The stretch wanted below opens at the line containing "Image resolution: width=352, height=2576." and closes at the line containing "[tabpanel] (176, 203)". Please return it exactly, with no other lines.

• The data
■ ■ ■ ■ ■
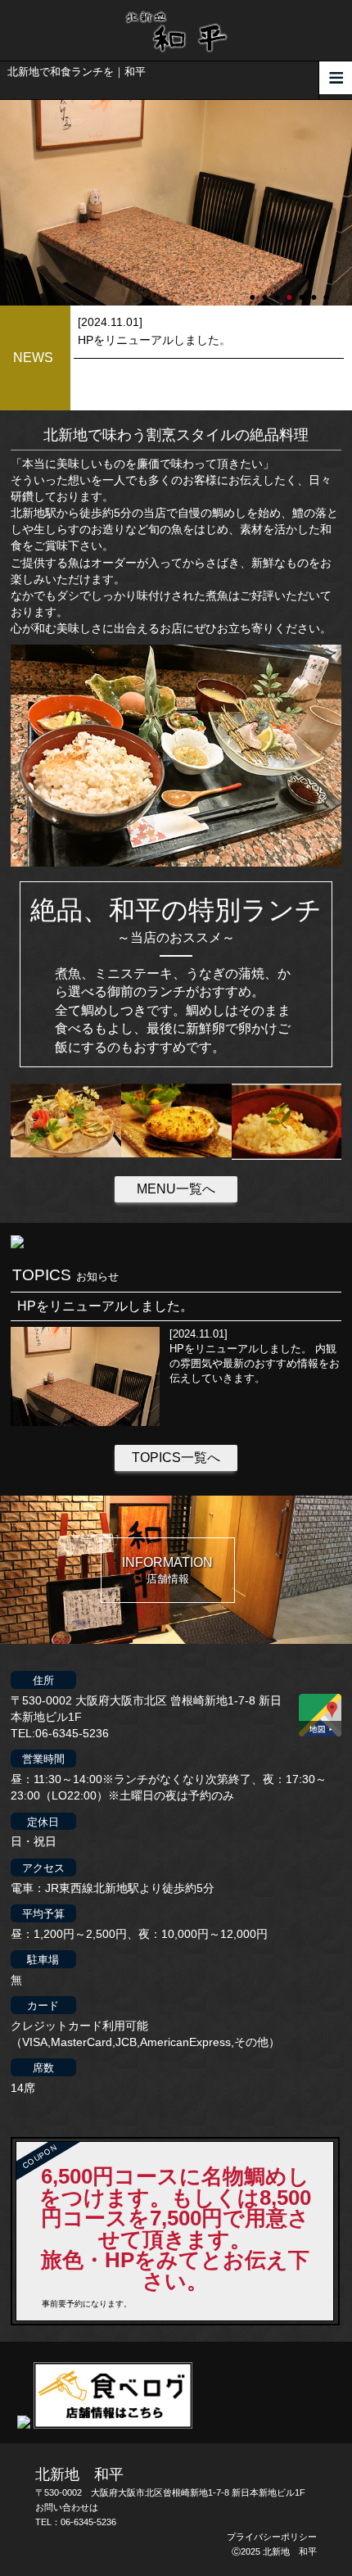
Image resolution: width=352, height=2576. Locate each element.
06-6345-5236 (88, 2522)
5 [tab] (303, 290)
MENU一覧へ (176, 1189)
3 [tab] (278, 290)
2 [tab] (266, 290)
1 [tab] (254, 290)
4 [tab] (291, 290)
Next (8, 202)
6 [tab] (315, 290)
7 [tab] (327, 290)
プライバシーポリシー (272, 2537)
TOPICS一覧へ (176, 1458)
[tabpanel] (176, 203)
■ ■ ■ ■ ■
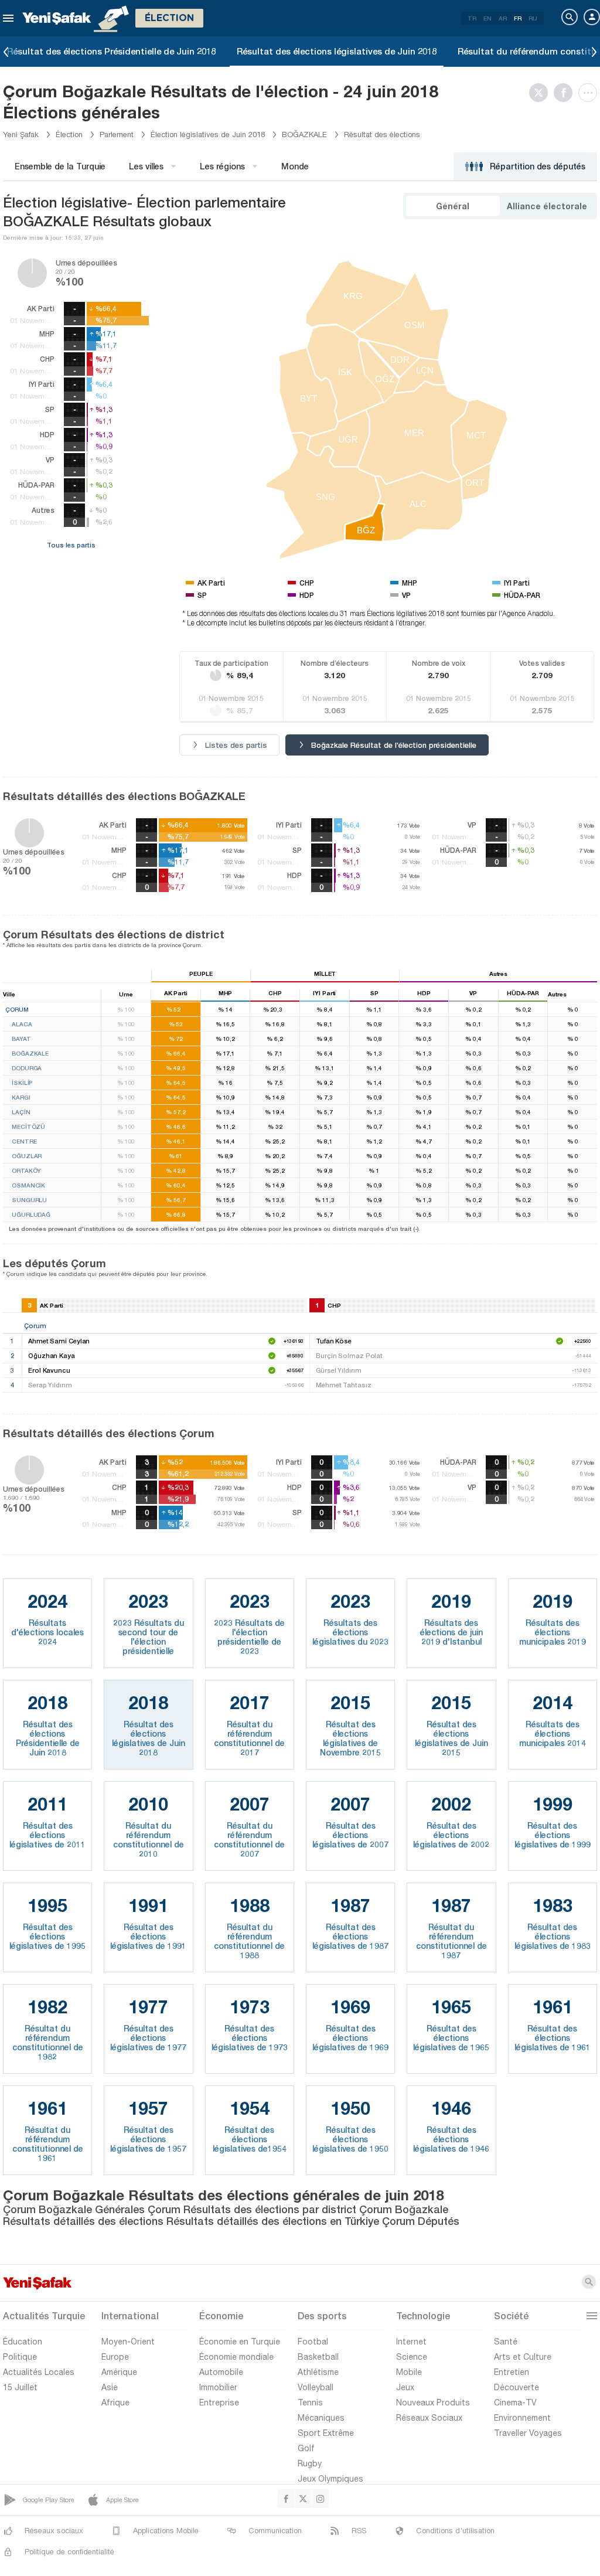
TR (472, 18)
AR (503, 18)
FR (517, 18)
■ ■ ■ ■ ■
• Output
Image resolution: width=352, height=2576. Locate each element.
06-6345-5236 (88, 2522)
5 [tab] (303, 290)
MENU一覧へ (176, 1189)
3 [tab] (278, 290)
2 [tab] (266, 290)
1 [tab] (254, 290)
4 [tab] (291, 290)
Next (8, 202)
6 [tab] (315, 290)
7 [tab] (327, 290)
プライバシーポリシー (272, 2537)
TOPICS一覧へ (176, 1458)
[tabpanel] (176, 203)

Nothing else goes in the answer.